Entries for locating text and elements
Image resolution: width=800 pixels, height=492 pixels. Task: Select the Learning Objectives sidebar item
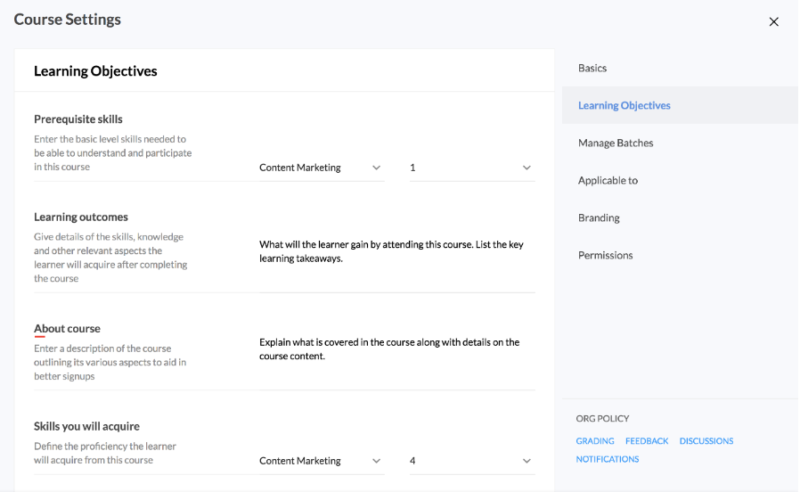tap(624, 106)
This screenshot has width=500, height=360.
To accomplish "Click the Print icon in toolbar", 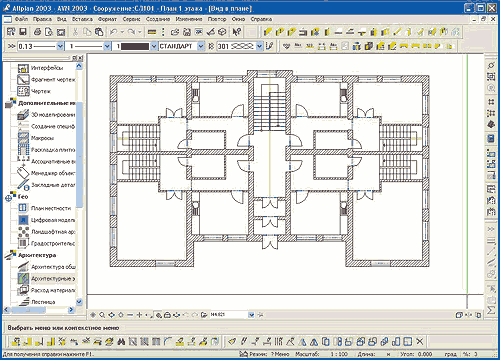I will point(37,32).
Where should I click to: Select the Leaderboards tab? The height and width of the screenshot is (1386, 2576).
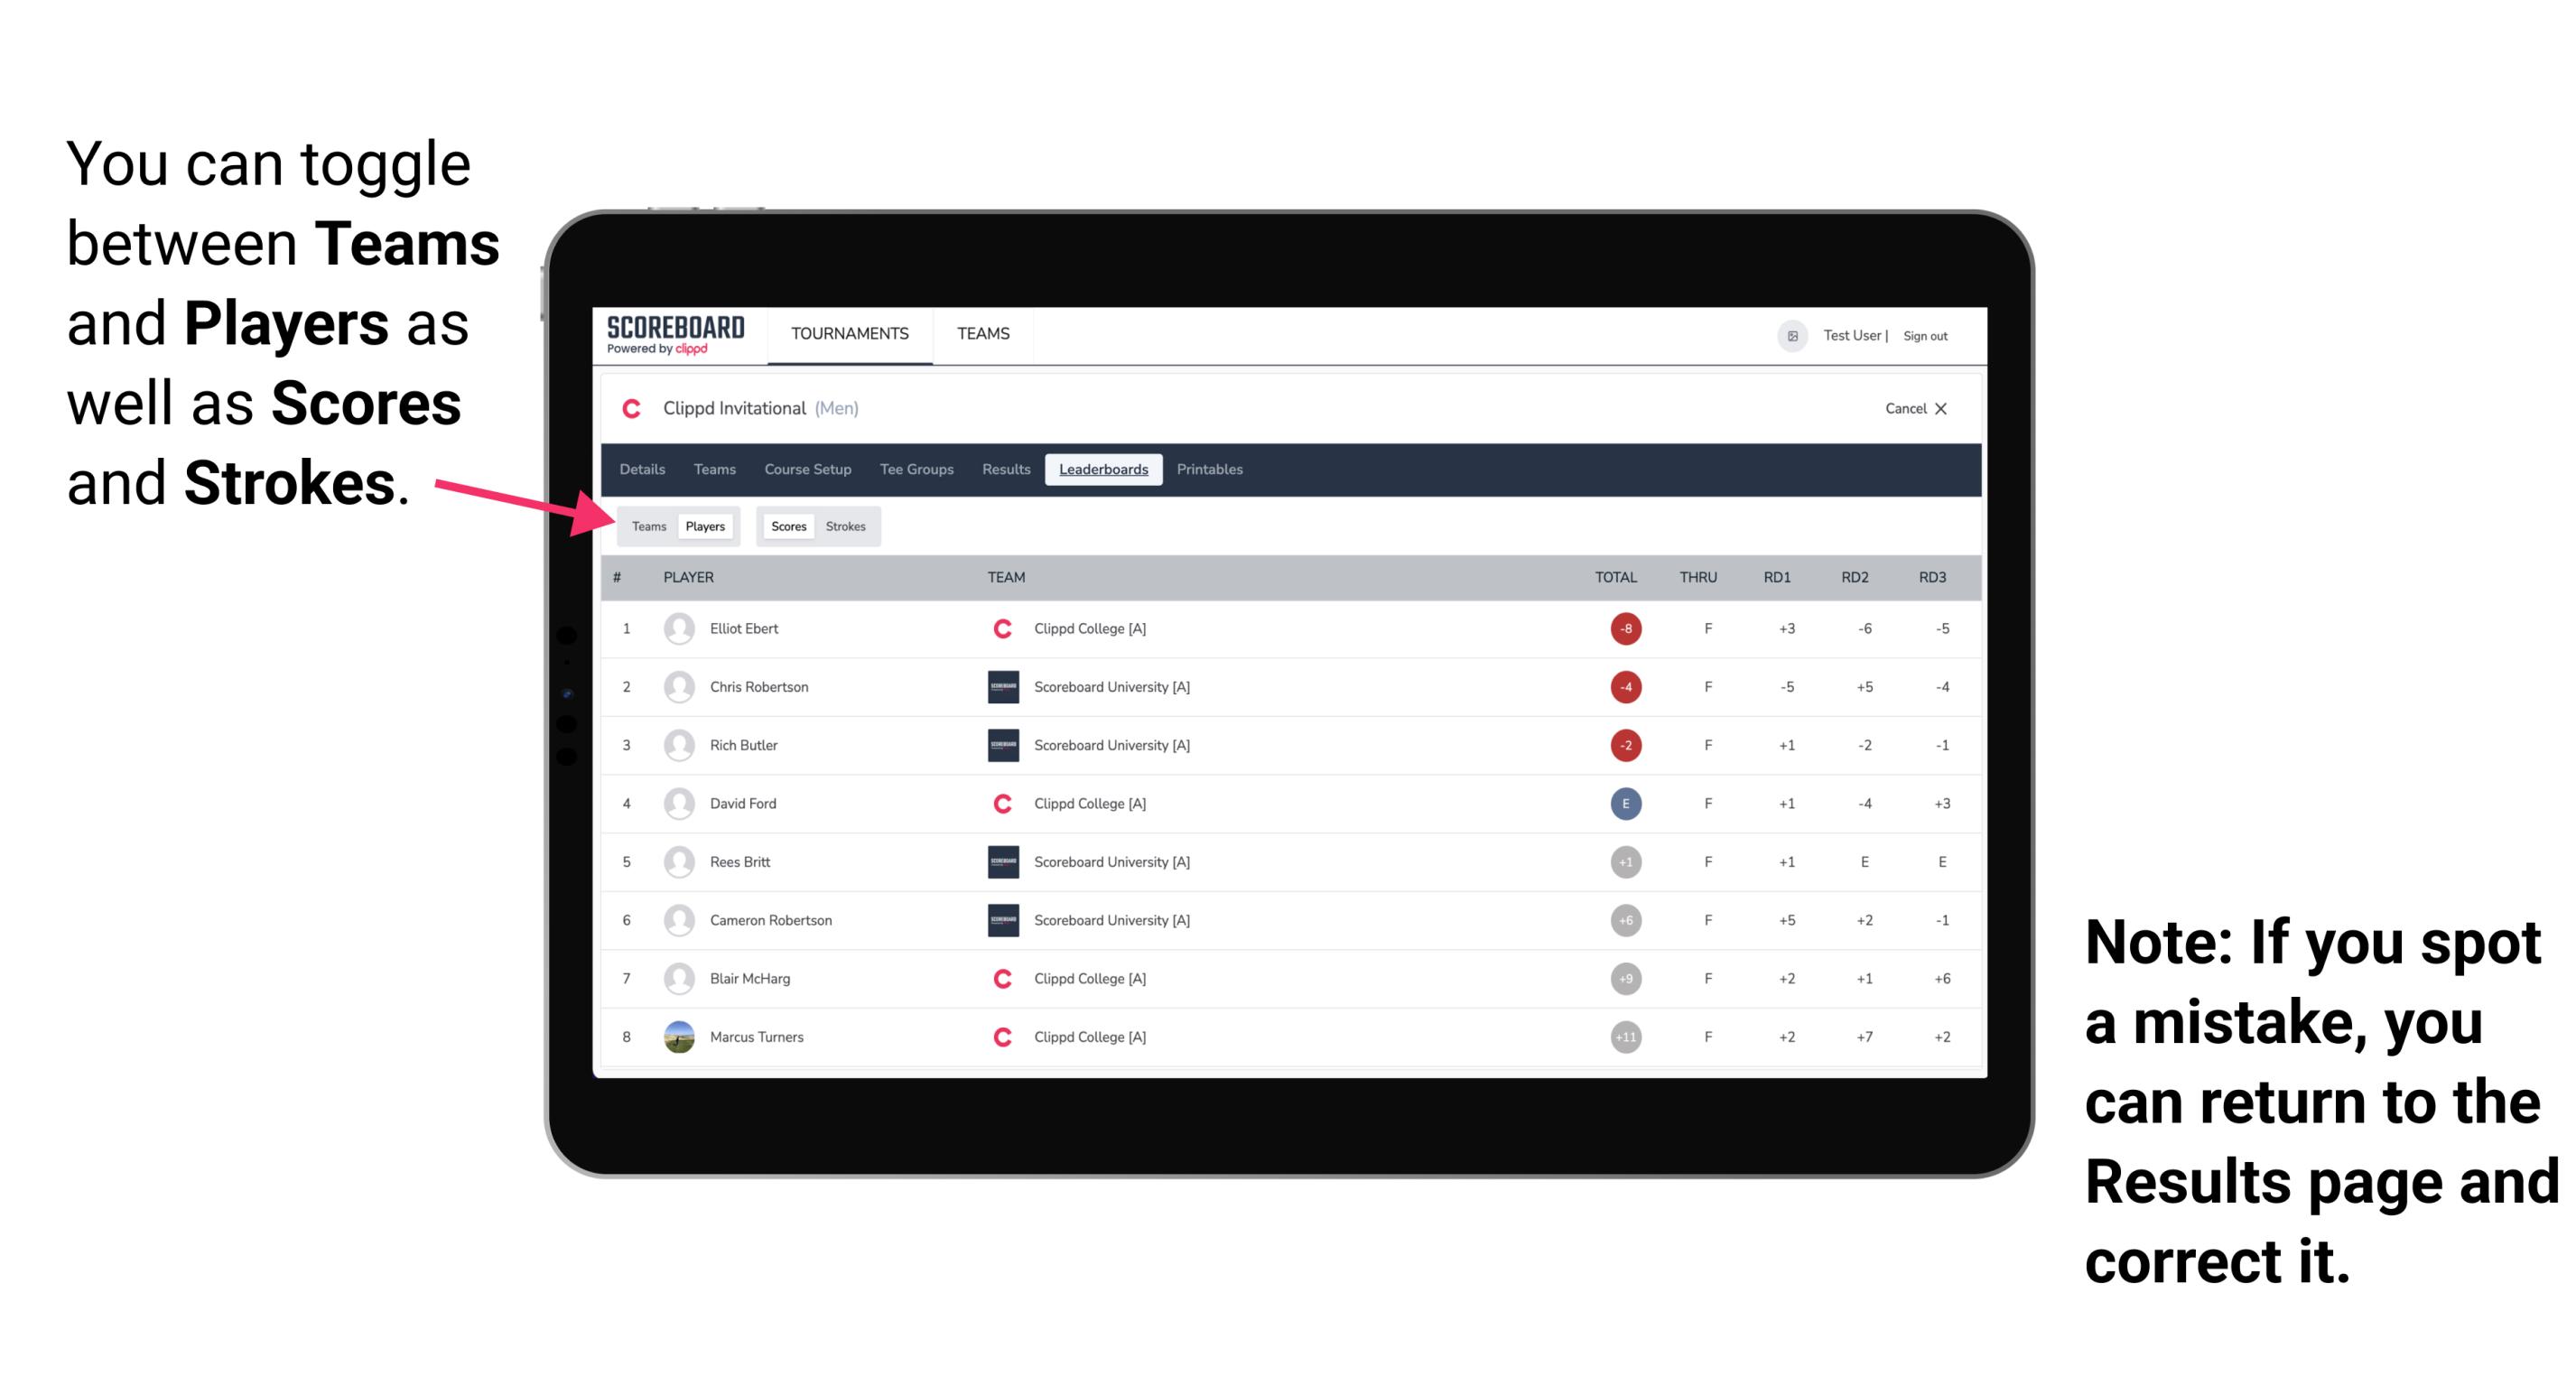(1103, 470)
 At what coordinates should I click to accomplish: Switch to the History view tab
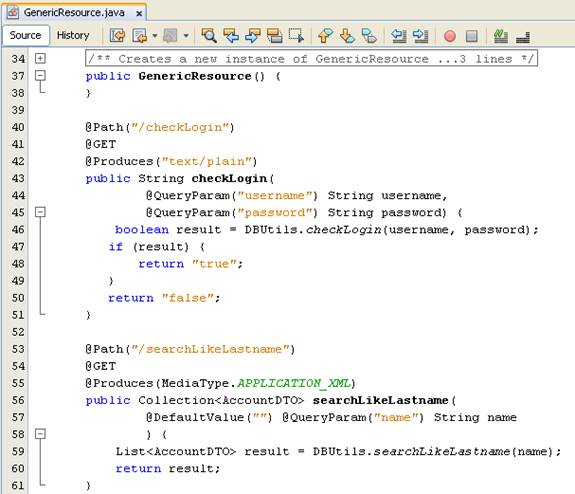point(73,35)
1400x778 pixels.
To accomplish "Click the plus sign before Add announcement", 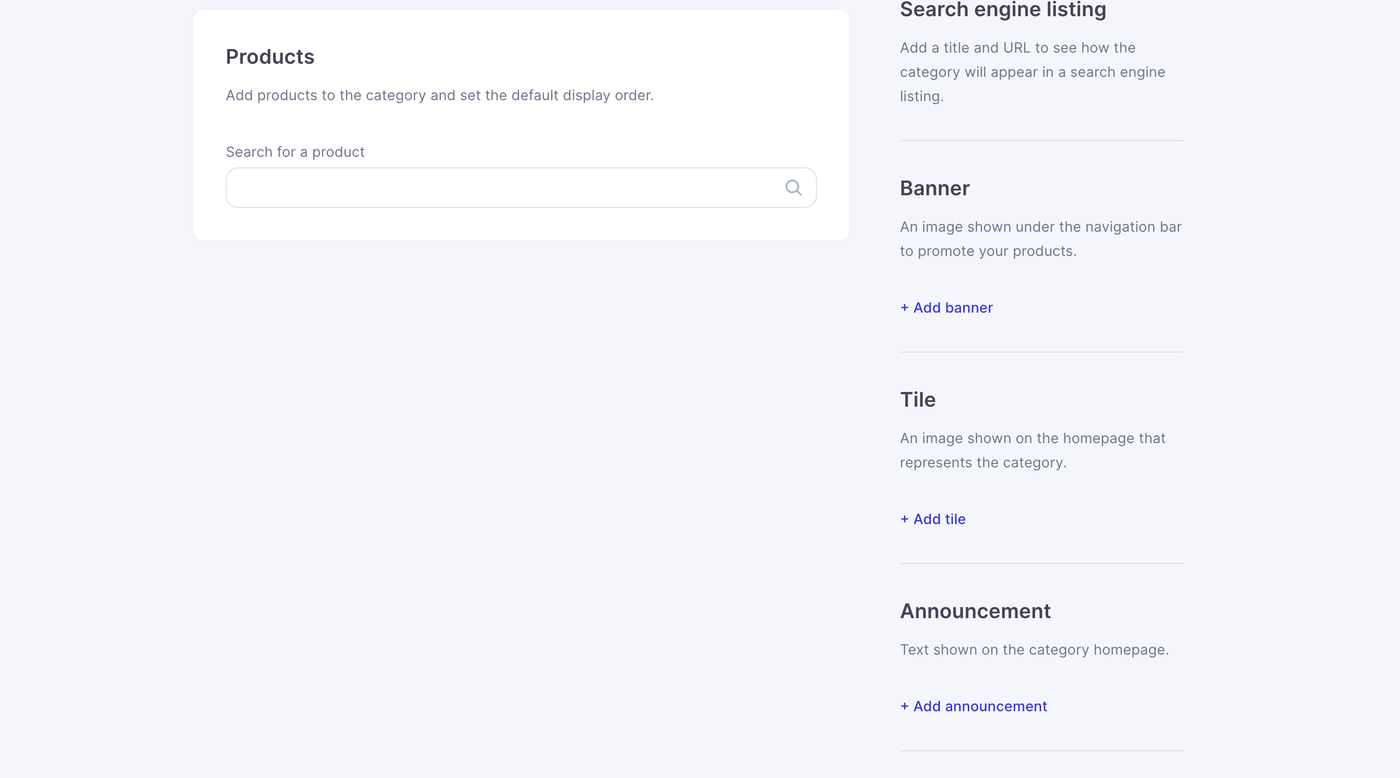I will (905, 706).
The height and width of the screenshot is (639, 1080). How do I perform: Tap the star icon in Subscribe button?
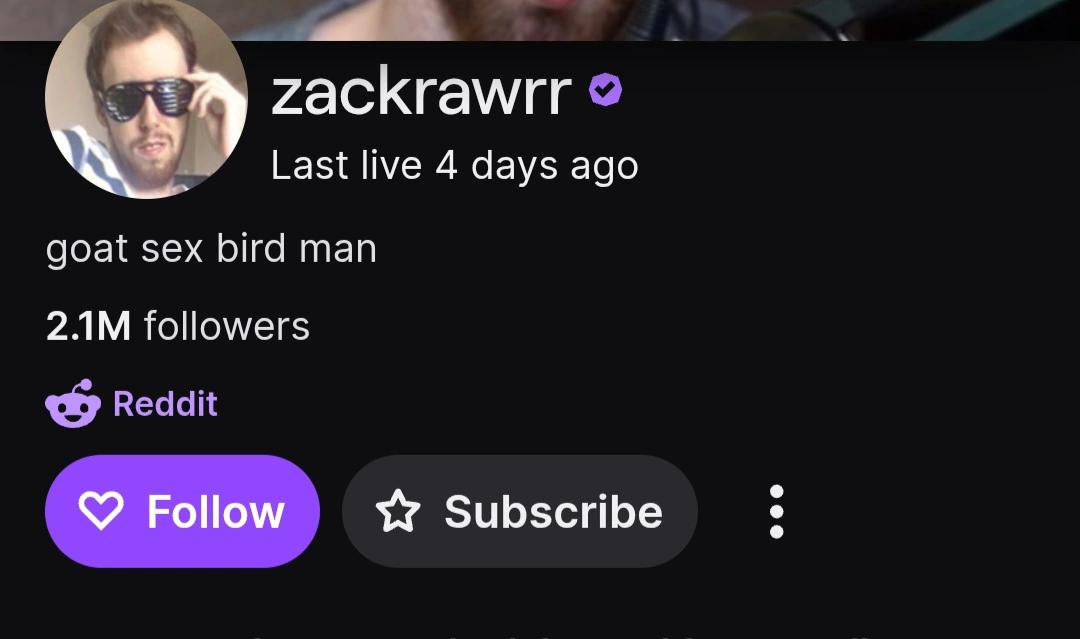click(x=398, y=510)
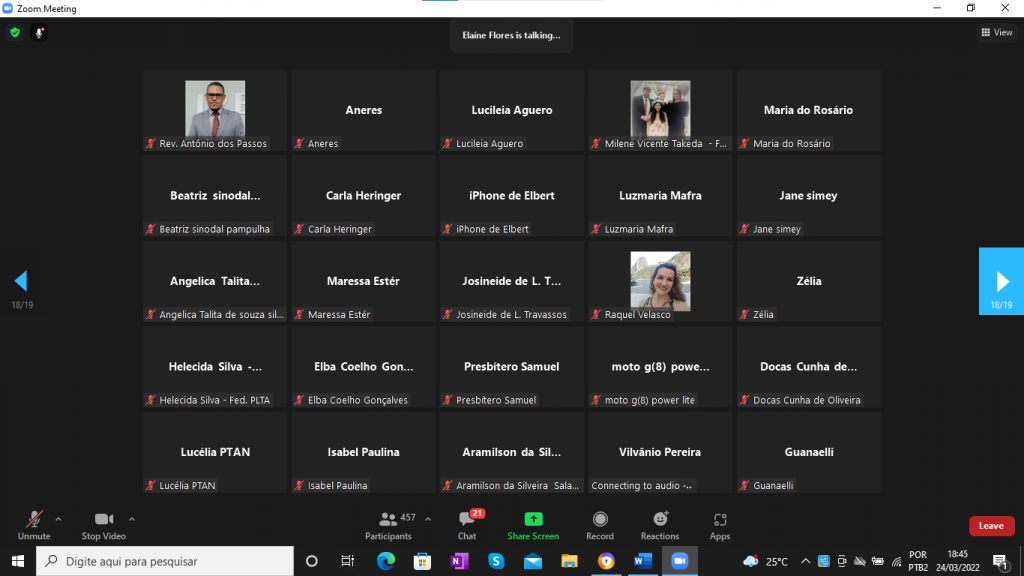Click the green encryption shield icon
Screen dimensions: 1024x576
coord(15,32)
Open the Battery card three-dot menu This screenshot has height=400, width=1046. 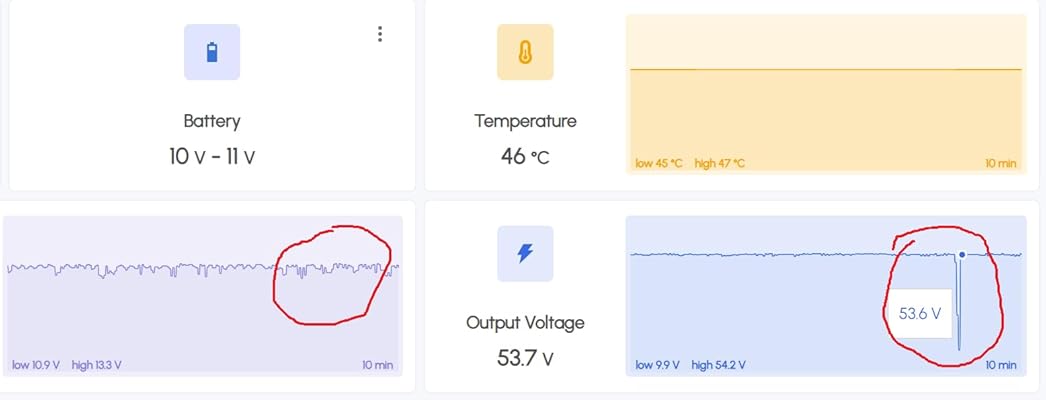tap(380, 34)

» DIRECTIVE: Extract each line of the listing that contains the word "Select".

» OUTPUT FOR THIS TASK:
Image resolution: width=800 pixels, height=492 pixels. Task: Select the Learning Objectives sidebar item
Where should I click to: Select the Leaderboards tab? The height and width of the screenshot is (1386, 2576).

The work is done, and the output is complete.